- **DATA IN THIS EXERCISE**:
=== Section Start ===

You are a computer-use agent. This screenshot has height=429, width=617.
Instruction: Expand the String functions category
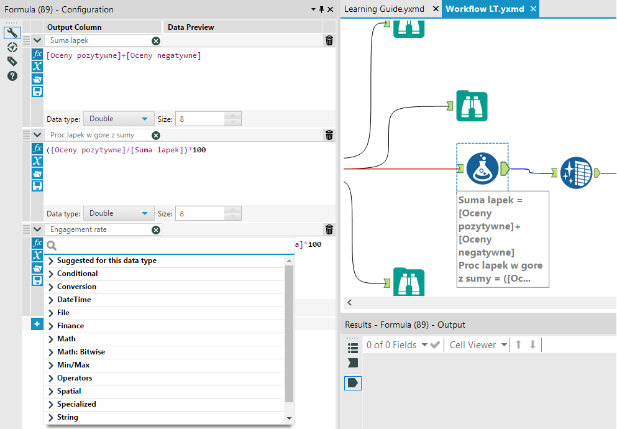(67, 417)
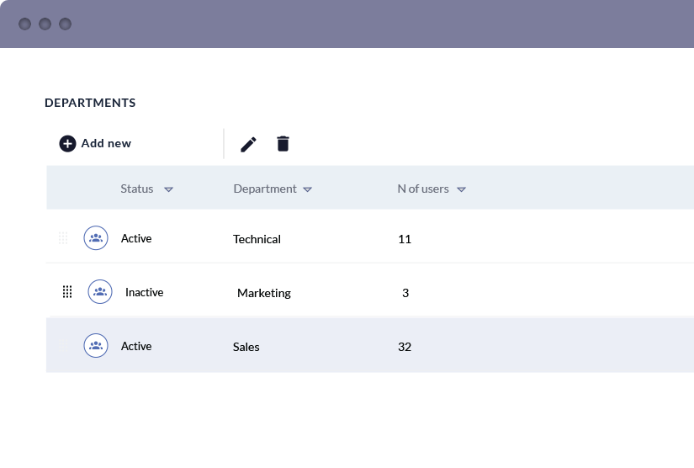The height and width of the screenshot is (468, 694).
Task: Click the 32 users count for Sales
Action: (x=405, y=347)
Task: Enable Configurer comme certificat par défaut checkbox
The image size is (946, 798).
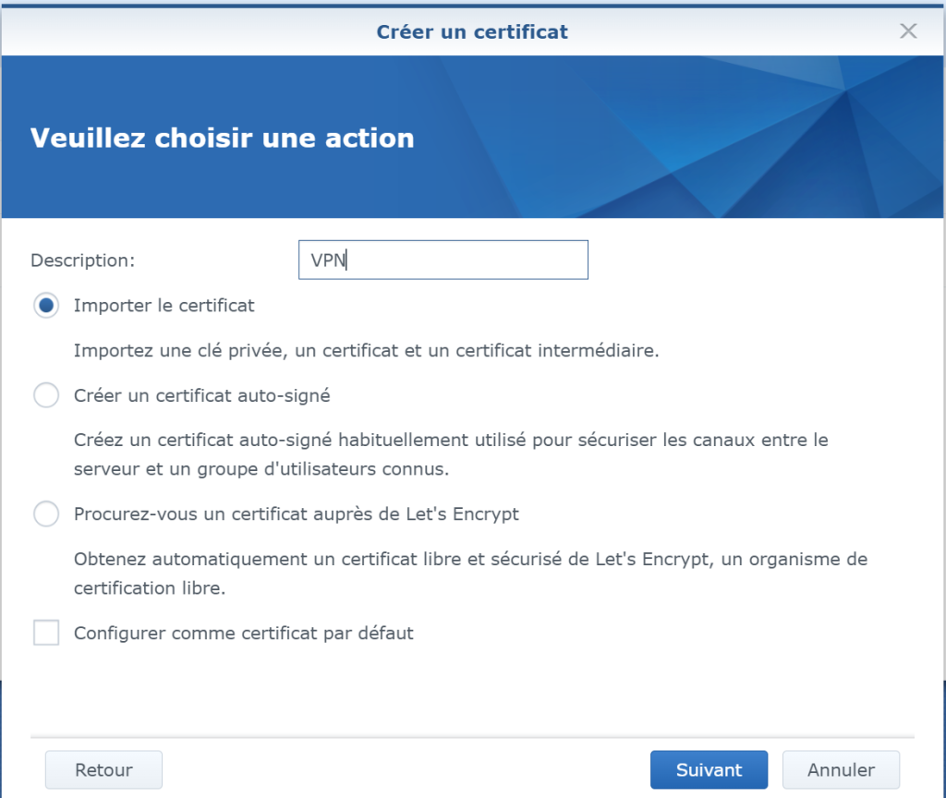Action: pos(46,634)
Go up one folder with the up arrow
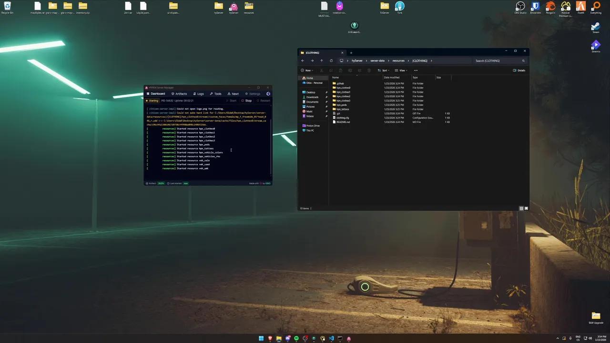Viewport: 610px width, 343px height. tap(322, 61)
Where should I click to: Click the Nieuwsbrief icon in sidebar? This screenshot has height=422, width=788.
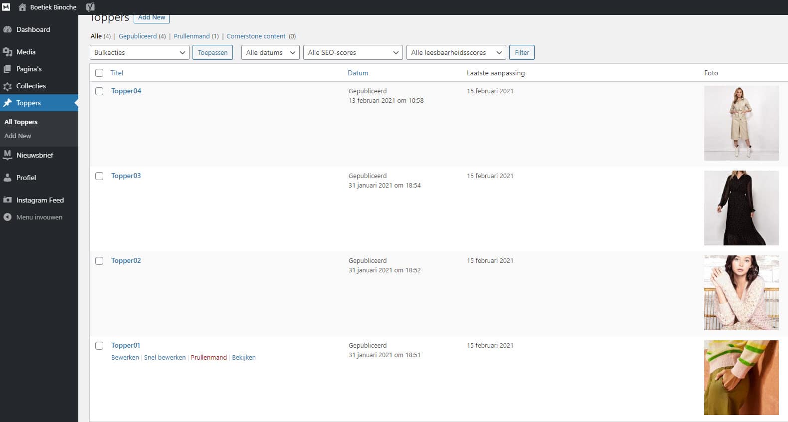(x=7, y=155)
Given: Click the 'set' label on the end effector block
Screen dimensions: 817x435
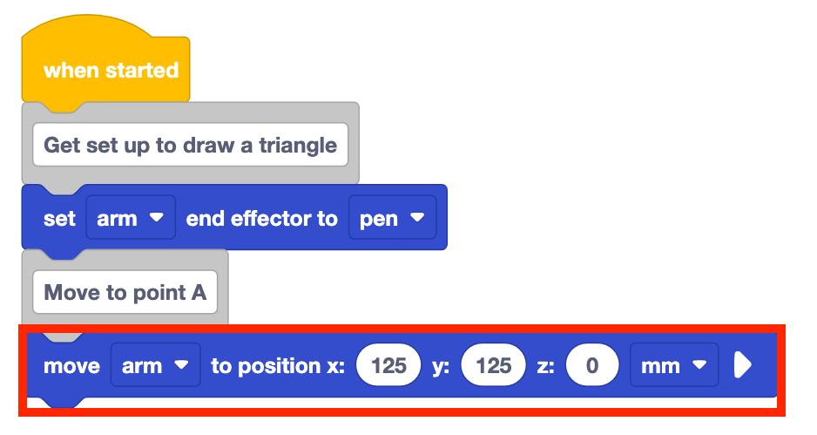Looking at the screenshot, I should coord(59,218).
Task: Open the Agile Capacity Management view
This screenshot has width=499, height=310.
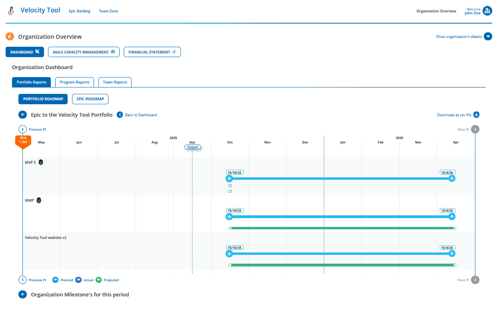Action: pyautogui.click(x=84, y=52)
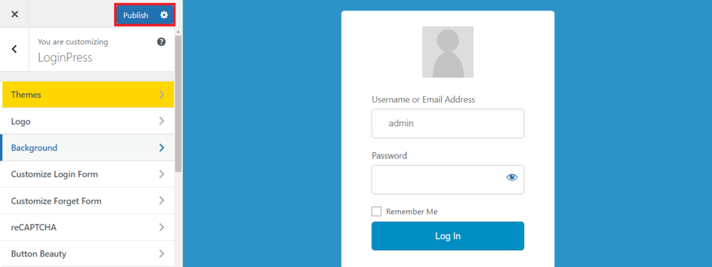Expand the Logo section chevron

click(162, 121)
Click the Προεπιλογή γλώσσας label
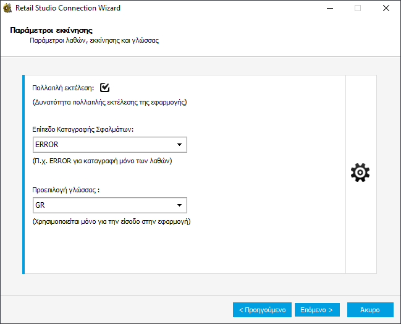This screenshot has height=324, width=401. (66, 190)
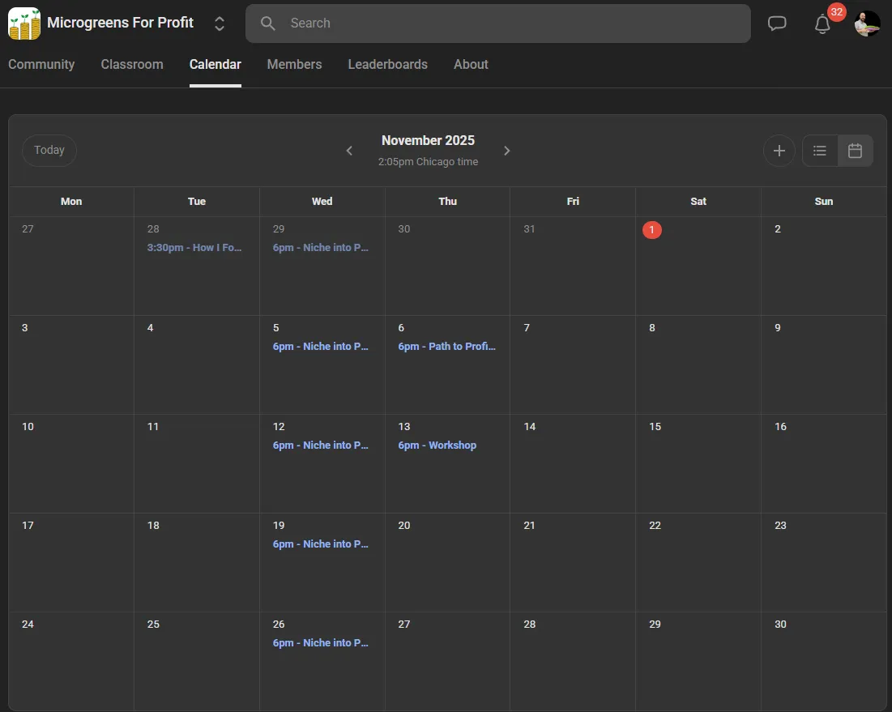Select the highlighted date 1
The height and width of the screenshot is (712, 892).
(x=652, y=230)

=== Section End ===

- **WHAT THIS TASK INVOLVES**:
Here the job is to copy the listing above word for word, starting at the line with "Go up one folder with the up arrow" and ending at the line with "Given: Click the", and to leave out the pictures.

- **RESULT OF THIS EXERCISE**:
Go up one folder with the up arrow
Viewport: 610px width, 343px height. tap(322, 61)
Where should I click to: Click the Nieuwsbrief icon in sidebar? This screenshot has height=422, width=788.
(x=7, y=155)
Given: Click the 'set' label on the end effector block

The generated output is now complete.